Posant les bases bizarres du récit dont il a écrit le scénario (tout comme il a signé lui-même la photographie, le montage et la musique du film), Quentin Dupieux s‘ancre dans le sillage de Magalie (une fantastique Adèle Exarchopoulos) qui débarque incognito dans un chalet de montagne de 500 m2 en compagnie de son factotum Patrick (Jérôme Commandeur), au service de la star depuis dix années. Car la trentenaire Magalie est une richissime célébrité mondiale, entassant les milliards de vues depuis son adolescence grâce à de courtes vidéos choc dans lesquelles elle défie la douleur (elle souffre d’insensibilité congénitale) : électrocution, marteau, pic à glace, eau bouillante, batte de base-ball à pleine vitesse, chute de machine à laver, etc., tout est bon pour se faire du mal puisque l’audience mondiale de "Magaloche" (qui a gardé, pour le style, ses bagues dentaires de jeunesse) est au rendez-vous. Mais sa dernière mise en scène a très mal tourné et une journaliste (Sandrine Kiberlain) au courant du secret tente de la faire chanter : c’est une interview exclusive ou la dénonciation à la police. Un engrenage dont nul ne va sortir indemne…

En trois parties et sur quelques jours entrelacés de flashbacks sur l’ascension de l’influenceuse, la mécanique détraquée de L'Accident de piano se déploie très habilement, avec de lointaines réminiscences de western, autour de son casting minimaliste (une protagoniste, deux rôles secondaires et un Karim Leklou déchaîné en fan débile et oppressant). Une certitude : nul autre que Quentin Dupieux n'offre aux interprètes du cinéma français un tel espace de jeu et de possibilités de pousser à fond les curseurs. Mais au-delà de son réjouissant esprit de très inventif trublion ("qu’est-ce qui vous amuse ? – La société dans laquelle on vit"), le réalisateur braque surtout un sombre et décapant miroir ("vous êtes une horrible personne - C’est la nature humaine", "il n’y a que ça qui compte sur cette planète : l’argent") à un public qu’il invite (sous le costume de scène de la comédie) à regarder la noire réalité de l’existence moderne en face.

L'Accident de piano a été produit par Chi-Fou-Mi Productions et coproduit par Arte France Cinéma et Auvergne-Rhône-Alpes Cinéma. Lucky Number pilote les ventes internationales.

DONNÉES ENREGISTRÉES:
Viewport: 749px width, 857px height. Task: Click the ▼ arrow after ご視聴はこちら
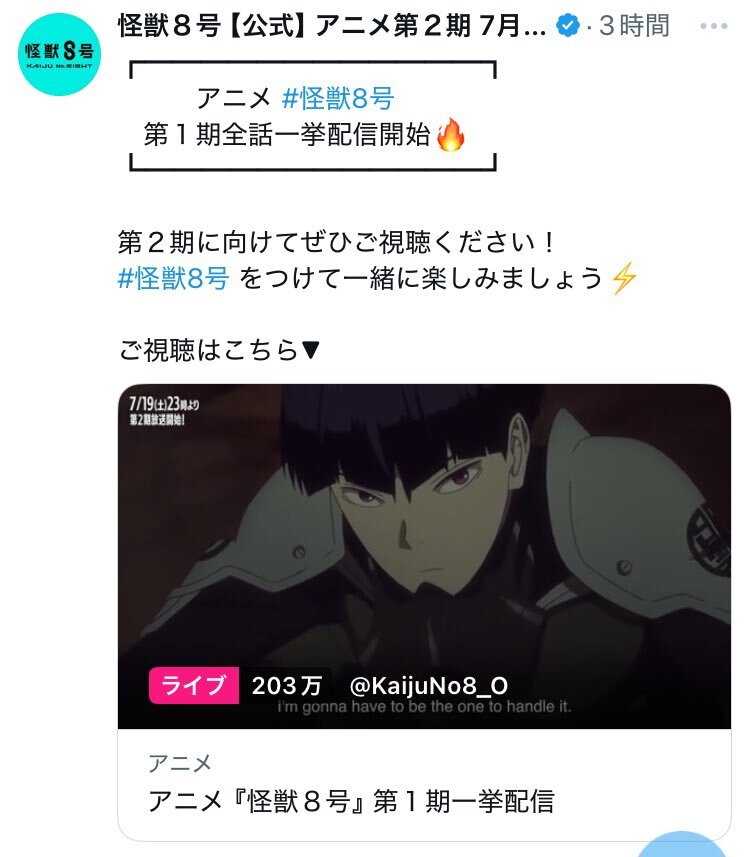(310, 350)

VOS TÂCHES:
• A. Dans la critique de L'Accident de piano, quelle actrice joue la journaliste qui tente de faire chanter Magalie ?
• B. Reprenez le passage de la critique de L'Accident de piano allant de "L'Accident de piano a" à "les ventes internationales.", en remplaçant "Arte France Cinéma" par "Arte".
• C. Énumérez tous les postes du film que, selon la critique de L'Accident de piano, Quentin Dupieux a occupés lui-même.
Les lignes proviennent d'une autre source que le texte.

SOLUTIONS PAR TÂCHE:
• A. Sandrine Kiberlain.

• B.
L'Accident de piano a été produit par Chi-Fou-Mi Productions et coproduit par Arte et Auvergne-Rhône-Alpes Cinéma. Lucky Number pilote les ventes internationales.

• C. Le scénario, la photographie, le montage et la musique.